ロンバックス族の青年ラチェットと、相棒のロボット・クランクが冒険をくり広げるアクションアドベンチャー『ラチェット&クランク』は、プレイステーション(以下、PS)を代表するタイトルのひとつ。2002年に発売された初代『ラチェット&クランク』を皮切りに、PSの歴代ハードで数多くの作品が展開されてきた。
そんな世界中に多くのファンを持つ人気シリーズの最新作『ラチェット&クランク パラレル・トラブル』が、ソニー・インタラクティブエンタテインメントより、2021年6月11日にPS5でリリースされる。

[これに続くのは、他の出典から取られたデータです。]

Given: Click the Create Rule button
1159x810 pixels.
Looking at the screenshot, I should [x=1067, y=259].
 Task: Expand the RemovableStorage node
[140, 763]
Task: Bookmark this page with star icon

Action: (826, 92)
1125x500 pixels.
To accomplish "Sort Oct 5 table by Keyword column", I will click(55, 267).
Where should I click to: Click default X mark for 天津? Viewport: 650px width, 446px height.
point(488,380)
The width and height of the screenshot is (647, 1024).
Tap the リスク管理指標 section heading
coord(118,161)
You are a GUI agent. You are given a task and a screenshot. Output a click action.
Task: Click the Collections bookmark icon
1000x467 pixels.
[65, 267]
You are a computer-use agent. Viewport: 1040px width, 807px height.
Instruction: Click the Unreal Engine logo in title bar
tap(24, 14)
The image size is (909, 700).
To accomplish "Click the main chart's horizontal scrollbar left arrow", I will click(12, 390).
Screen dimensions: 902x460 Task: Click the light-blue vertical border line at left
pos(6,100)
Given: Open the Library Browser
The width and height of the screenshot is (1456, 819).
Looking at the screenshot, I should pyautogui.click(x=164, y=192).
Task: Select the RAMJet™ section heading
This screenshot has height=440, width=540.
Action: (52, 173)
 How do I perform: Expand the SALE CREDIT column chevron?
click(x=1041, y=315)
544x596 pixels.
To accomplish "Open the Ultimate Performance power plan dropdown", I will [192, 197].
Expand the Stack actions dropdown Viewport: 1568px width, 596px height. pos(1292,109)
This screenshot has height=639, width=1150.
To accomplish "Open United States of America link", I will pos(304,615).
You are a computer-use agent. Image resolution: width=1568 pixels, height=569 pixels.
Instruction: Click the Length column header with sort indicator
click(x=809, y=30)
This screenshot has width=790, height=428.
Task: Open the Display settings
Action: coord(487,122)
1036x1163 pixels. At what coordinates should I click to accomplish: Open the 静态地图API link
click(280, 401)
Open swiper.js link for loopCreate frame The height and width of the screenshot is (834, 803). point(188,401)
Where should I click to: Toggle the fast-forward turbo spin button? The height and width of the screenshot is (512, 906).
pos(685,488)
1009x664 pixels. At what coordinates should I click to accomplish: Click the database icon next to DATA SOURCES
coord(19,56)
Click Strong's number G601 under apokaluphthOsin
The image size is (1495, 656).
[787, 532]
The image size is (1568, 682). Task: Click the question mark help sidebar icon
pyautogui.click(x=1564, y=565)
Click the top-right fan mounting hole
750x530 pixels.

名コンビの銀河をまたにかけた新たな冒険は、メガロポリスの式典から始まる。これまでの功績が称えられ、式典に招待されたラチェットとクランクだったが、仇敵のドクター・ネファリウスが式典を襲撃。一連の騒動で、クランクが修理した次元操作が可能なデバイス“ディメンジョネイター”が暴走し、ラチェットとクランクは離れ離れになってしまう……。
シリーズおなじみの登場人物のほかに、女性のロンバックス族でもうひとりの主人公・リベットなど、多数の新キャラクターが大活躍。既存の人物が別次元の姿で登場するといった、ファンがニヤリとする展開も本作の見どころだ。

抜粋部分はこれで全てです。